The fifth Summoning, though, was just a little bit different from the others. A man hugged his mother, and he was jealous. He shouted at the man, and the man turned out to be his uncle. That confused him long after he had Fallen again. But the uncle wasn't there at the sixth Summoning, and so Envy attacked the new man with relish.
"Do not hurt my mother," he snarled, defending her with his arms outstretched. She lay sprawled across the couch, drunk as she often was and oblivious to it all. "If you touch her, I willskin you to your bones."
The man paled and backed away. Envy never saw him again.
There were other Summonings. Oh yes, several times. On and off, on and off, on and off... Bouncing on the bed, rushing out to play in the rain because it looked like fun, hauling himself onto the washing machine to reach some thread so his mother could fix his shirt, curling up with her to shield himself from some nightmare he couldn't actually remember…

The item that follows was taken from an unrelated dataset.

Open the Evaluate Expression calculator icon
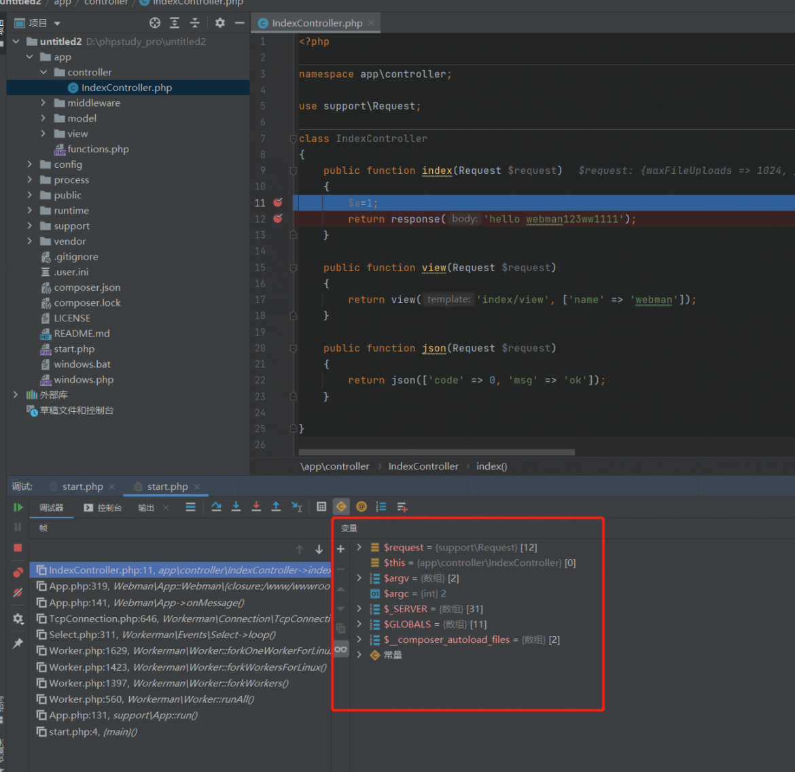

He had a Christmas once, when he awoke with a jolt amid warm blankets and the clock beside him said 3:21 in blaring red letters. Somehow he knew exactly what day it was, and he crept downstairs and crawled under the little Christmas tree, because that seemed right somehow. He picked up a gift wrapped in silver and set it in his lap, intending to tear it open, but something ... shoved him away, flipping him backwards into his red-green room.

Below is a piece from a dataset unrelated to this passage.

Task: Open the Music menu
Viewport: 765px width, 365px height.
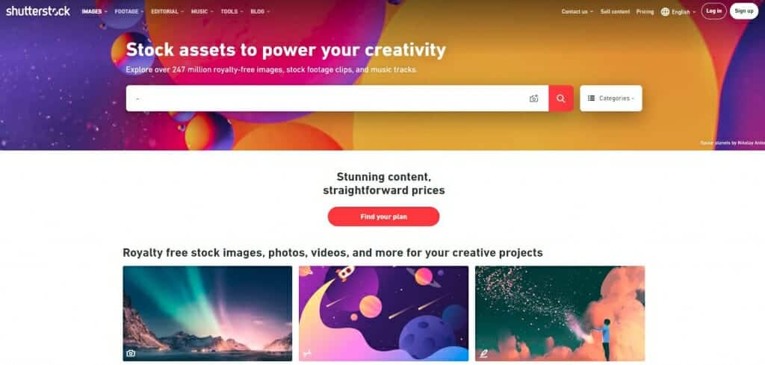Action: click(202, 11)
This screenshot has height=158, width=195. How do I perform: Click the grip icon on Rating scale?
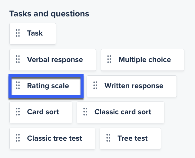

He stayed there for awhile pacing and feeling rather frustrated, but he wasn't in there long. When he came back, he was hiding under the table with an entire plate of sweet-smelling cookies in his hands, and the few presents that had been beneath the tree had long been opened without him.
Those were a few of the better memories. Mostly there were just moments of… panic, for one reason or another. It was always different places when that happened, and those were often confusing since his mother sometimes wasn't there. That would scare him, when he couldn't see her, because he never knew if she was okay.
But there was the sixteenth Summoning. How much time had passed from the very first? Perhaps it had been a year. Perhaps more or perhaps less. He could never remember, because he measured time only by his whistle-cycles, and he wasn't always whistling. But now for some reason he was shirtless out in some dirty part of the city, a dark blue robe slung over his shoulders, and he was holding a sharp knife in his hand. And the man was reaching for his mother.
So Envy made a quick slash and cut off the man's fingers at the knuckles.
He despised the color red. The man screamed and withdrew, and Envy fell to his knees beside his mother. He pressed his ear against her chest.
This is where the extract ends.